#### DATA SHOWN
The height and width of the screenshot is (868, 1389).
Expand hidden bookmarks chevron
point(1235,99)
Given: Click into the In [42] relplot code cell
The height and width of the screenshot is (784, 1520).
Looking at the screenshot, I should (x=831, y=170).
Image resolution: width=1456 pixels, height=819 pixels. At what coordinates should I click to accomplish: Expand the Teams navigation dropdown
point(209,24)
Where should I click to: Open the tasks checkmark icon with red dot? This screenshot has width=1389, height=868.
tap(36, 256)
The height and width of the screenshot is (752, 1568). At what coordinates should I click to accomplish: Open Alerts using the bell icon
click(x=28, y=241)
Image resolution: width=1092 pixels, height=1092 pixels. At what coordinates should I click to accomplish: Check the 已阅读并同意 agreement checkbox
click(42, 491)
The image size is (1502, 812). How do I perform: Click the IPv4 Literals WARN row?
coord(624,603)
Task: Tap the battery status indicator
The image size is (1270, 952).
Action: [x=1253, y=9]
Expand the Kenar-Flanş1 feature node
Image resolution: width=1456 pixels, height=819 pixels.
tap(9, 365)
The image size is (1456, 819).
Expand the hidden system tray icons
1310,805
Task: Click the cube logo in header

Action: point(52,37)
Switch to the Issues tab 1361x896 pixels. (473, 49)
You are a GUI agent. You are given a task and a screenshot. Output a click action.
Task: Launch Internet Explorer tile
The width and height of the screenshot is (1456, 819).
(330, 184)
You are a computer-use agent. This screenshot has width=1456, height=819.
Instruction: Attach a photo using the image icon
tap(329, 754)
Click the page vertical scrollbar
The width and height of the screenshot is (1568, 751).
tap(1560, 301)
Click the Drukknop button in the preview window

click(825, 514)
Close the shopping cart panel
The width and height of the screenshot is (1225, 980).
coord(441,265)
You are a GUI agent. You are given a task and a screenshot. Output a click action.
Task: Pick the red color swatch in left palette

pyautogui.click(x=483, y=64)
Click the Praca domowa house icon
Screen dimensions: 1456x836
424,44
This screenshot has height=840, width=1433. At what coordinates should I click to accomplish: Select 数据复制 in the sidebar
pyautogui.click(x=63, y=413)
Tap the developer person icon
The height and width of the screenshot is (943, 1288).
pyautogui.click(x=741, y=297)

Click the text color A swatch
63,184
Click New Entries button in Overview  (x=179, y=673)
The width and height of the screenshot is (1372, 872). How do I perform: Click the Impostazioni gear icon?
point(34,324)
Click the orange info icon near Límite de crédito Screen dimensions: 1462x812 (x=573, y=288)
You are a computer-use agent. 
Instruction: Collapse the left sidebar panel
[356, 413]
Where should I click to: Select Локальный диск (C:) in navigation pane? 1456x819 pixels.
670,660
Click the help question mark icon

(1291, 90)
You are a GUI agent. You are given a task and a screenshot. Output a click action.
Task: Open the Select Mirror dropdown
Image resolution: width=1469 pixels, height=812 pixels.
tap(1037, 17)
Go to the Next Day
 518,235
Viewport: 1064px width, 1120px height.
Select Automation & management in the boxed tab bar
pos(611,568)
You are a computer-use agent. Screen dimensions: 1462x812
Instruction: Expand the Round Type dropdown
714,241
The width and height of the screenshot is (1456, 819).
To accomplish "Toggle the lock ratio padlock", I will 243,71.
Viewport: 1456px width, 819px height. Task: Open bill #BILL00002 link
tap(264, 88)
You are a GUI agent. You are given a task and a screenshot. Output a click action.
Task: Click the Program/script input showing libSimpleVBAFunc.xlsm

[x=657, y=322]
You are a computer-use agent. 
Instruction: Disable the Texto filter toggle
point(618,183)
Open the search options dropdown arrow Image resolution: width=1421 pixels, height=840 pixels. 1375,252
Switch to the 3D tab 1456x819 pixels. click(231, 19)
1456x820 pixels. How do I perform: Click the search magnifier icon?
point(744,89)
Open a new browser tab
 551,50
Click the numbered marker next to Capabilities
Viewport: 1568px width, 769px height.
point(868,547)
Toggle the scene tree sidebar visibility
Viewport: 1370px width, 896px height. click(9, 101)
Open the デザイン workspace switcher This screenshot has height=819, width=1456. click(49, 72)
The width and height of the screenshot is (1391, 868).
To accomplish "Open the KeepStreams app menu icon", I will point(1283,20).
########
### ACTION ITEM
In the records above, copy exactly the lines from the one that contains "Switch to the 3D" through the last, and nothing else.

### TASK RESULT
Switch to the 3D tab 1456x819 pixels. click(231, 19)
1456x820 pixels. How do I perform: Click the search magnifier icon?
point(744,89)
Open a new browser tab
 551,50
Click the numbered marker next to Capabilities
Viewport: 1568px width, 769px height.
point(868,547)
Toggle the scene tree sidebar visibility
Viewport: 1370px width, 896px height. click(9, 101)
Open the デザイン workspace switcher This screenshot has height=819, width=1456. click(49, 72)
The width and height of the screenshot is (1391, 868).
To accomplish "Open the KeepStreams app menu icon", I will point(1283,20).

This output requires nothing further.